▶ WHAT IS EXPECTED:
Output the lines of the items as a JSON list of strings, beginning with the line that contains "You are a computer-use" and continuing through the line that contains "pyautogui.click(x=441, y=195)". Give one string per line and leave out any blank lines.

▶ ENTRIES SUPPLIED:
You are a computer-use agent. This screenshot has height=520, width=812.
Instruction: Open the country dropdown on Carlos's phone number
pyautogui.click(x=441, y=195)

* * *

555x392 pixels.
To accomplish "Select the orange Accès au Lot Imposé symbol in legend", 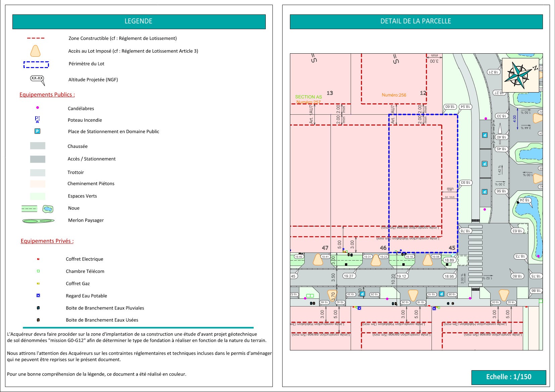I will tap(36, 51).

▶ PROBLEM SOLUTION:
[
  "You are a computer-use agent. This screenshot has height=520, width=812.",
  "Instruction: Open the country dropdown on Carlos's phone number",
  "pyautogui.click(x=441, y=195)"
]